立ち読み:新潮 2017年5月号

アフリカの愛人/旦 敬介

1

 モンバサのホテルの一室に僕らはいる。
 K介が目を覚ますのに僕は気づく。目を覚まして、彼がベッドの上で起き直るのが僕には見える。彼は汗びっしょりになっている。
 モンバサは赤道直下の港町だから、いつでも暑い。それはわかっているのだが、それにしても異様な暑苦しさだ。ホテルの部屋だから冷房の設備はある。しかし、スイッチは切られている。窓枠に設置されたその冷房機はK介の子供時代に、彼の家の食卓脇に初めて導入されたクーラーにそっくりのもので、明らかに冷たい空気が出るのだが、あまりにも音がうるさいので寝るときには消しているのだ。そのかわりに彼は窓を開け放っておきたかったが、それはダメだ、と言われている。

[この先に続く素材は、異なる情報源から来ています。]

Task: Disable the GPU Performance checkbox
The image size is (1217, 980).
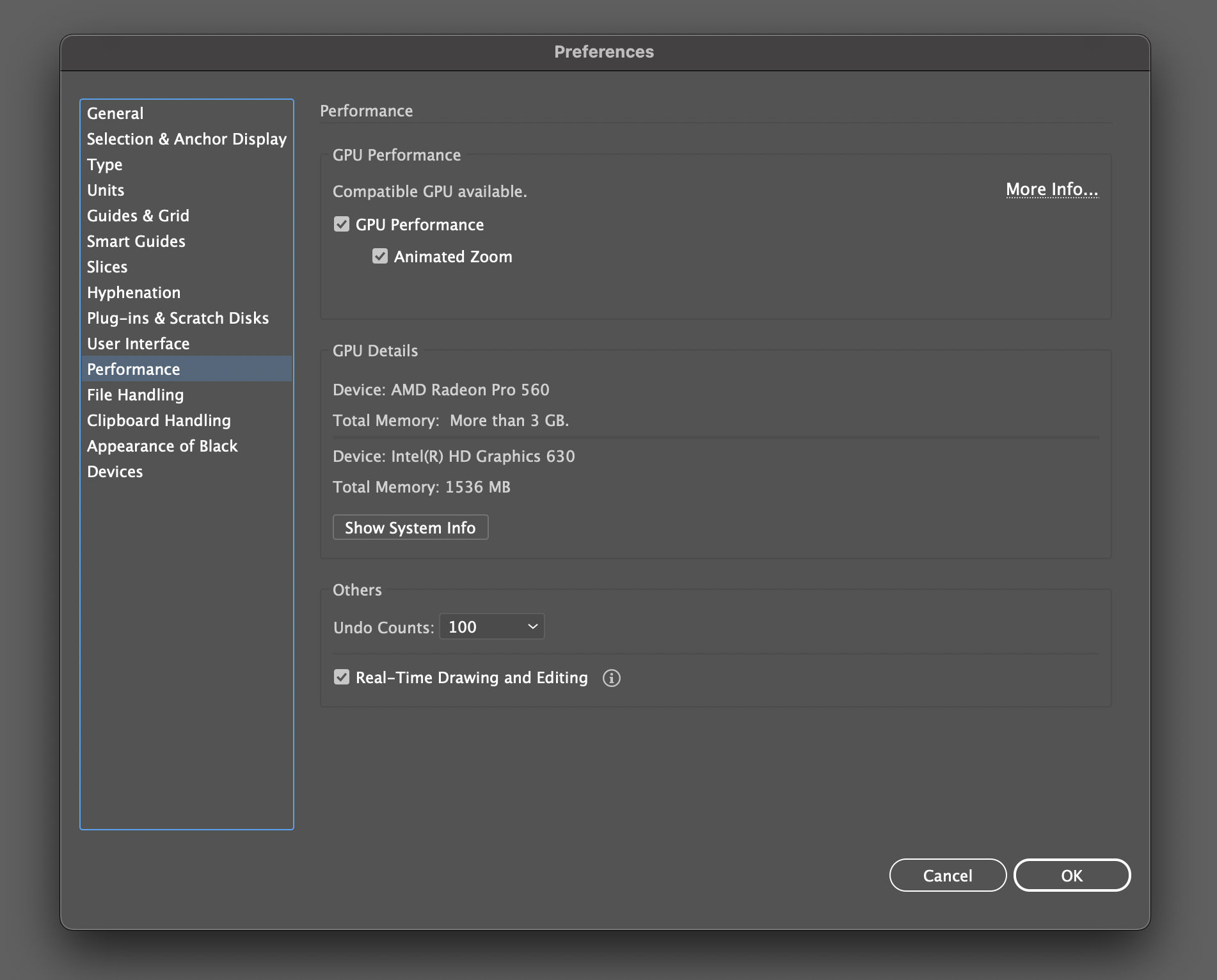Action: 341,224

 そうだ。この旅には今、同行者がいるのだ。その同行者が、寝る前にすべての窓を閉め切ることにこだわったのだ。それがナイトテーブルをはさんだ隣のベッドでぐっすりと眠りこんでいるアミーナだ。彼女が、アフリカでは絶対に窓を開けたままで寝てはいけない、と言い張ったのだ。

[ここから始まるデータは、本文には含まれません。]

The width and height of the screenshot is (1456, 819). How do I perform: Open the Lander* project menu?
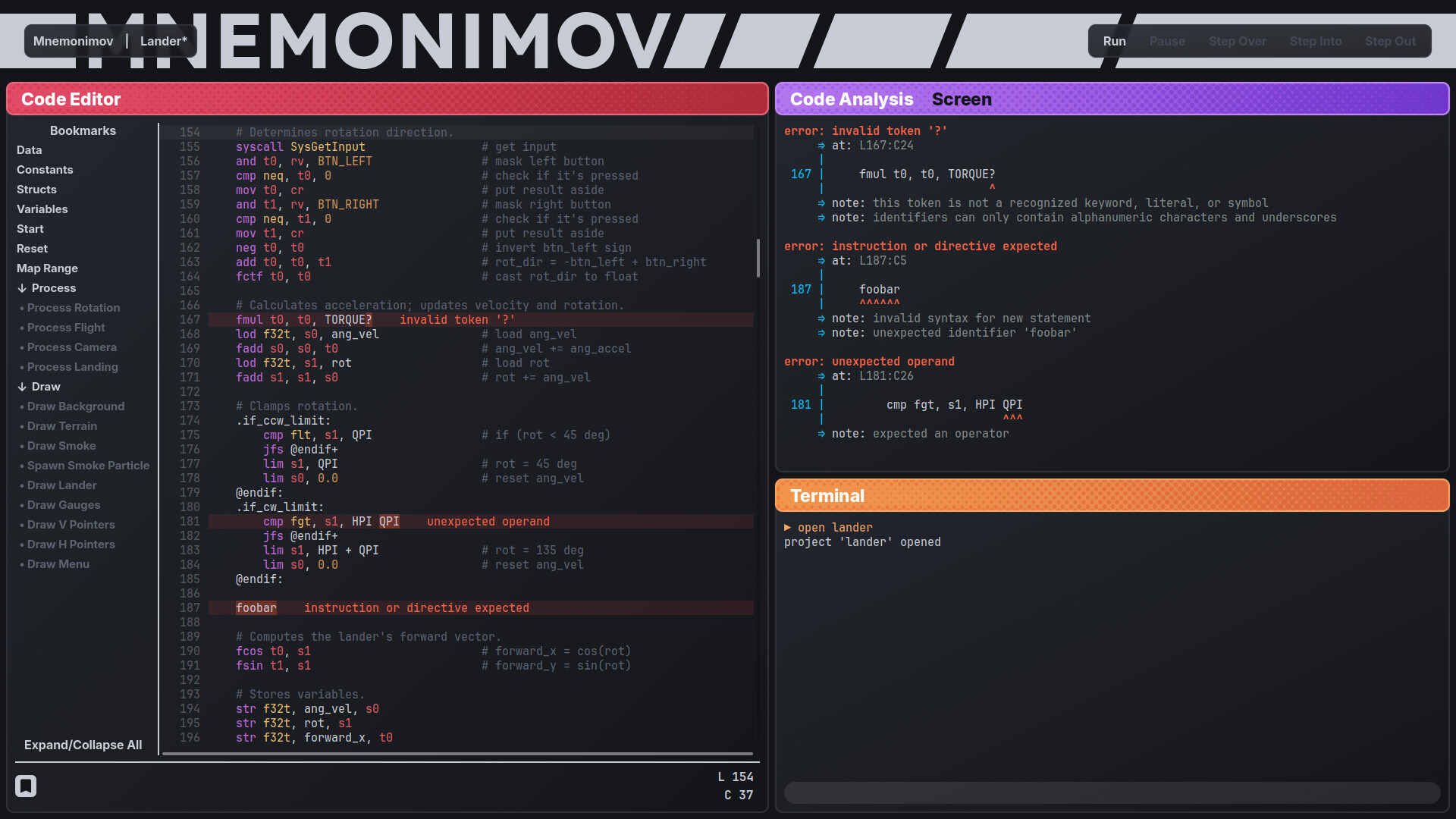(x=163, y=41)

「Because it’s dangerous, you know?」
 と彼女が、危険だから、というのを根拠としてあげたのを僕も聞いていた。
 しかし、危険だからこそ、ケニアではどこに行っても窓には頑丈に溶接された鉄格子がはまっているのであり、どこにでも「アスカリ」が見張り番として雇われているのではないか。しかもここは、最高級とは言えないものの、塀に囲まれたお屋敷スタイルの由緒あるホテルの敷地内だ。したがって、アミーナが生まれ育ったのがアフリカ屈指のひどい内戦を戦っていた時代のウガンダの、なかでもとくにひどく荒らされた北部だったことを考慮に入れたとしても、治安という理由だけでは、その頑なさは説明しきれなかった。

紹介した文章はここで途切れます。